The LLM Wiki: A Compounding Knowledge Base

Most people’s experience with LLMs and documents looks like RAG (Retrieval-Augmented Generation). You upload a collection of files, the LLM retrieves relevant chunks at query time, and it generates an answer.

This works, but the LLM is rediscovering knowledge from scratch on every question. There is no accumulation. If you ask a subtle question that requires synthesizing five different documents, the LLM has to find and piece together the relevant fragments every single time. Nothing is built up. NotebookLM, ChatGPT file uploads, and most commercial RAG systems work exactly this way.

The LLM Wiki Pattern is different. Instead of just retrieving from raw documents at query time, the LLM incrementally builds and maintains a persistent wiki—a structured, interlinked collection of markdown files that sits between you and the raw sources.

The Core Idea

When you add a new source into an LLM Wiki, the LLM doesn’t just index it for later retrieval. It reads it, extracts the key information, and physically integrates it into the existing wiki. It updates entity pages, revises topic summaries, notes where new data contradicts old claims, and strengthens the evolving synthesis. The knowledge is compiled once, and then kept current.

This is the key difference: the wiki is a persistent, compounding artifact. The cross-references are already there. The contradictions have already been flagged. The synthesis already reflects everything you’ve read. The wiki keeps getting richer with every source you add and every question you ask.

You rarely write the wiki yourself. You are in charge of sourcing, exploration, and asking the right questions. The LLM does the grunt work—the summarizing, cross-referencing, filing, and bookkeeping that makes a knowledge base actually useful. I keep my LLM agent open on one side and Obsidian open on the other. Obsidian is the IDE; the LLM is the tireless junior programmer; the wiki is the codebase.

This architecture scales across multiple domains:

Personal: Tracking goals, journaling, and filing podcast notes to build a psychological profile over time.
Research: Deep-dives where you incrementally build a thesis across weeks of reading papers.
Reading: Filing book chapters to build character trees and plot nodes, similar to a fan-wiki like Tolkien Gateway.
Business: Generating an internal project wiki automatically fed by Slack threads, meeting transcripts, and PRDs.

The Architecture

There are three layers to this setup:

Raw Sources: Your absolute source of truth. Articles, PDFs, images. These are immutable—the LLM reads them but never modifies them.
The Wiki: A directory of LLM-generated markdown files. Summaries, concept comparisons, and overviews. The LLM exclusively owns this layer. It writes, updates, and interlinks everything.
The Schema: A configuration document (e.g. AGENTS.md) that explicitly tells the LLM how the wiki is structured, the naming conventions, and the exact workflows for ingesting sources and linting the wiki.

Daily Operations

1. Ingest

You drop a new source into the raw collection and command the LLM to process it. The LLM reads the source, writes a summary page, updates the master index, cascades updates across relevant concept pages, and appends a timestamped entry to the log. A single source ingestion might gracefully touch 10 to 15 wiki pages in one pass.

2. Query

You ask questions against the wiki. The LLM searches for relevant pages, reads them, and synthesizes an answer with citations.

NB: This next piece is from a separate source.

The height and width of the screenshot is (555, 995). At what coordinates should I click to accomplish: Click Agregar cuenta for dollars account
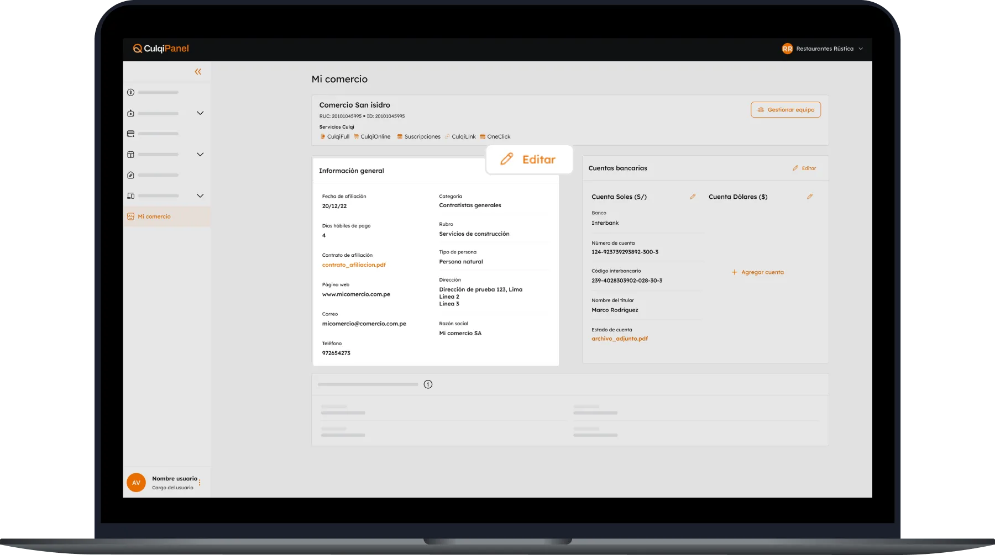(x=758, y=272)
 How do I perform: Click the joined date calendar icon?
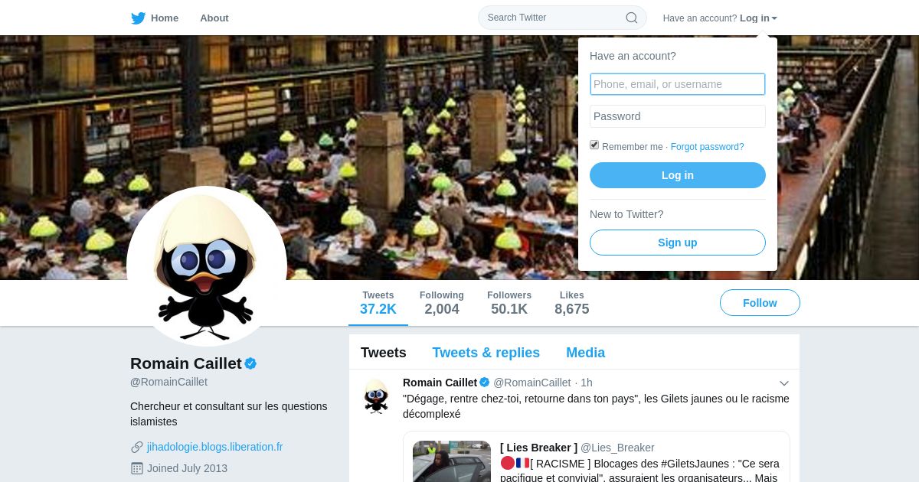point(137,468)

The important insight here: good answers should be filed back into the wiki as new pages. A comparison matrix you asked for or a connection you discovered shouldn’t disappear into chat history. They are valuable artifacts that compound the knowledge base.

3. Lint

Periodically, you ask the LLM to health-check the wiki. Look for contradictions between pages, stale claims that newer sources have superseded, orphan pages with no inbound links, and legacy redundancy. The LLM operates as a janitor, proposing structural fixes to keep the wiki healthy as it scales.

Two special files help the LLM (and you) navigate the wiki as it grows:

index.md: A structured catalog of everything in the wiki. Every page is listed with a link, a one-line summary, and metadata like source counts. When answering a query, the LLM reads the index first to find relevant pages, then drills mathematically into them. This avoids the need for heavy vector/embedding infrastructure at moderate scales.
log.md: An append-only chronological record of what happened and when. If each entry starts with a consistent prefix (e.g., ## [2026-04-02] ingest | Article Title), the log becomes highly parseable using simple unix tools like grep.

Why This Works

The tedious part of maintaining a knowledge base is not the reading or the thinking—it is the bookkeeping. Humans abandon personal wikis because the maintenance burden eventually grows faster than the value.

LLMs don’t get bored. They don’t forget to update a cross-reference, and they comfortably touch 15 files in a single pass. The wiki stays maintained because the cost of maintenance drops to near zero.

The human’s job is to curate sources, direct the analysis, ask good questions, and think about what it all means. The LLM’s job is everything else.